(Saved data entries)
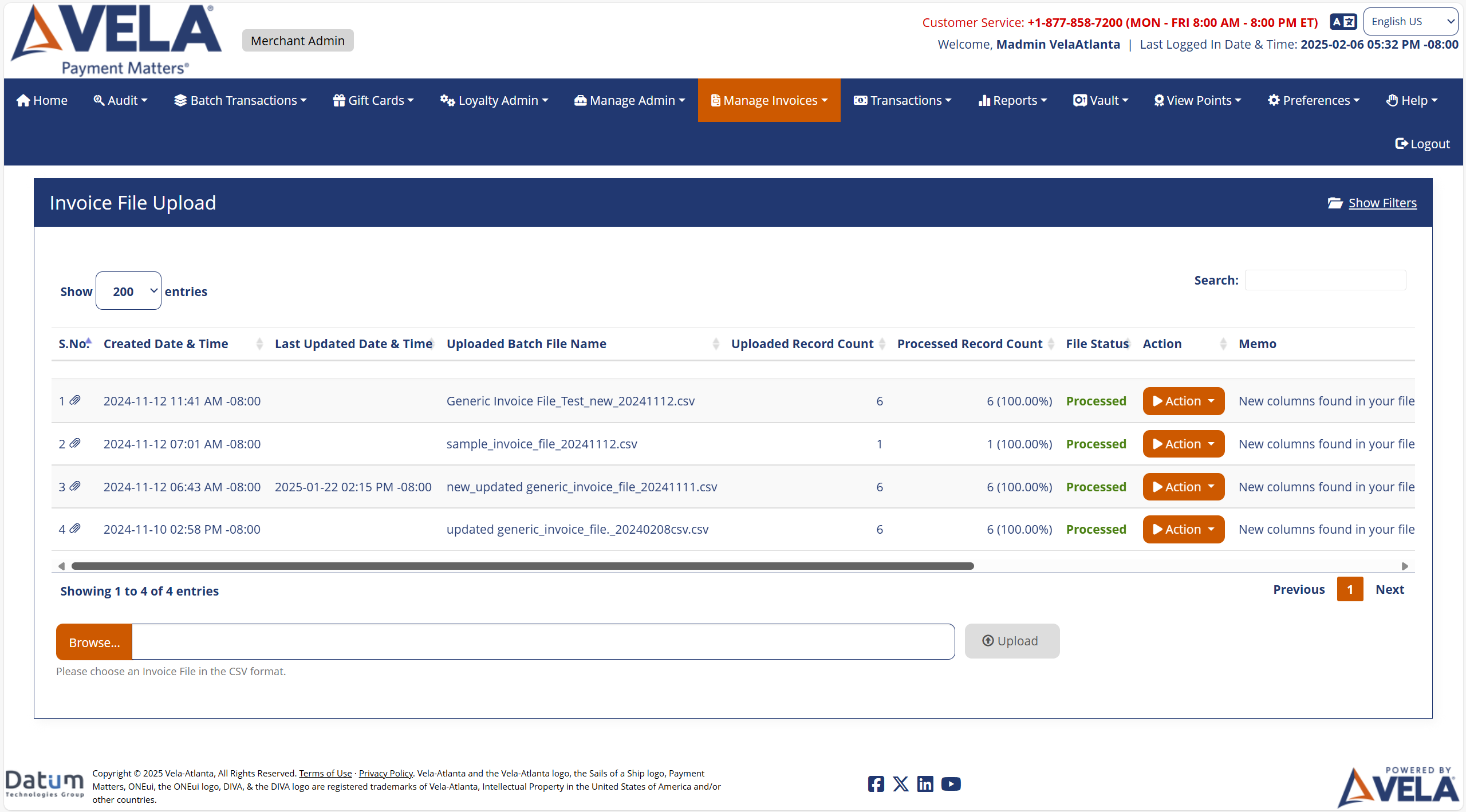Open the Show 200 entries dropdown

128,290
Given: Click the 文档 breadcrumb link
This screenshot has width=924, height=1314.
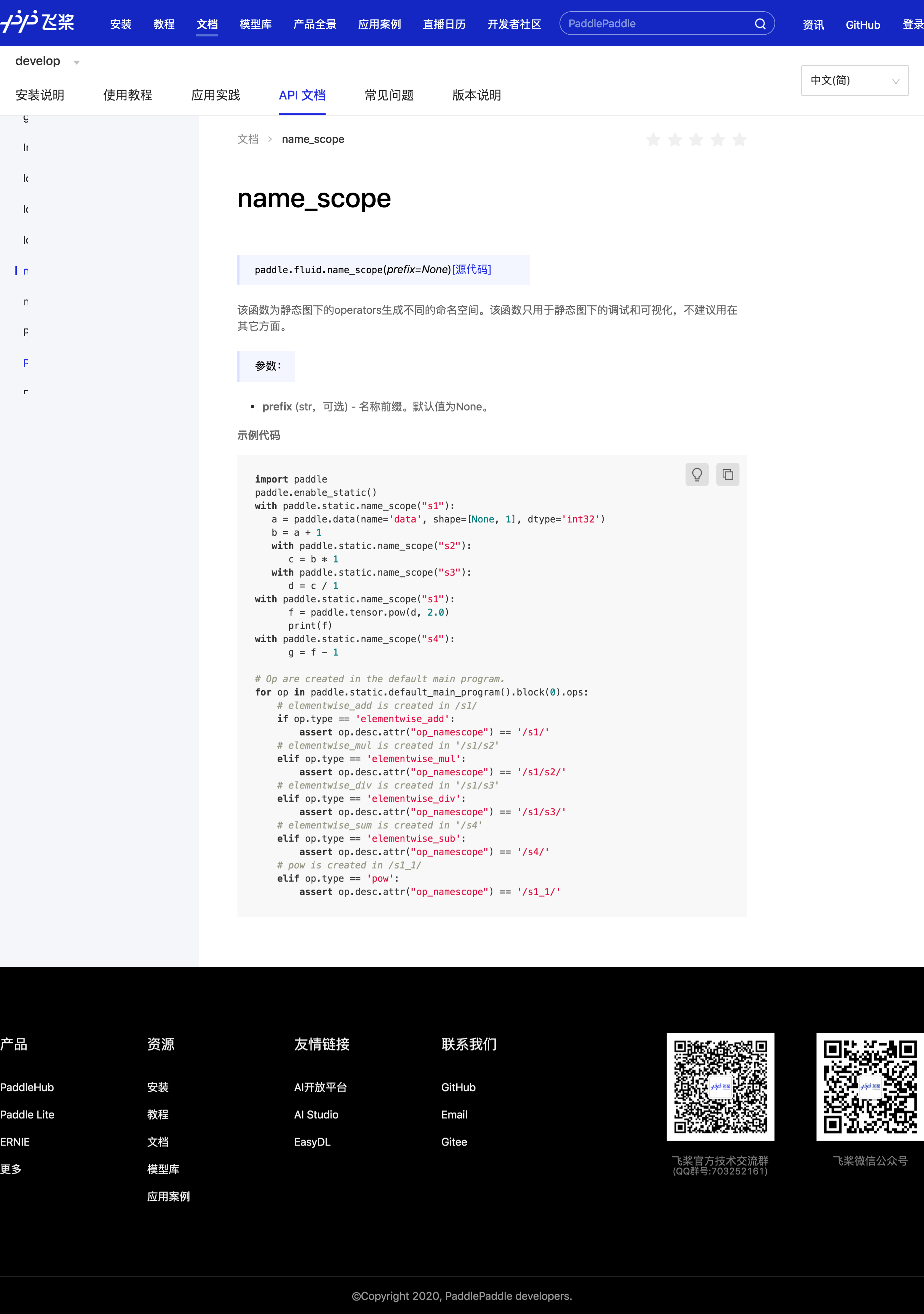Looking at the screenshot, I should (x=248, y=139).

= Problem to solve =
Retype precisely, and only, the lines from the one holding "Given: Click the 文档 breadcrumb link" through the final line of the data above, with the pictures omitted.

= Expected answer =
Given: Click the 文档 breadcrumb link
This screenshot has width=924, height=1314.
Looking at the screenshot, I should (x=248, y=139).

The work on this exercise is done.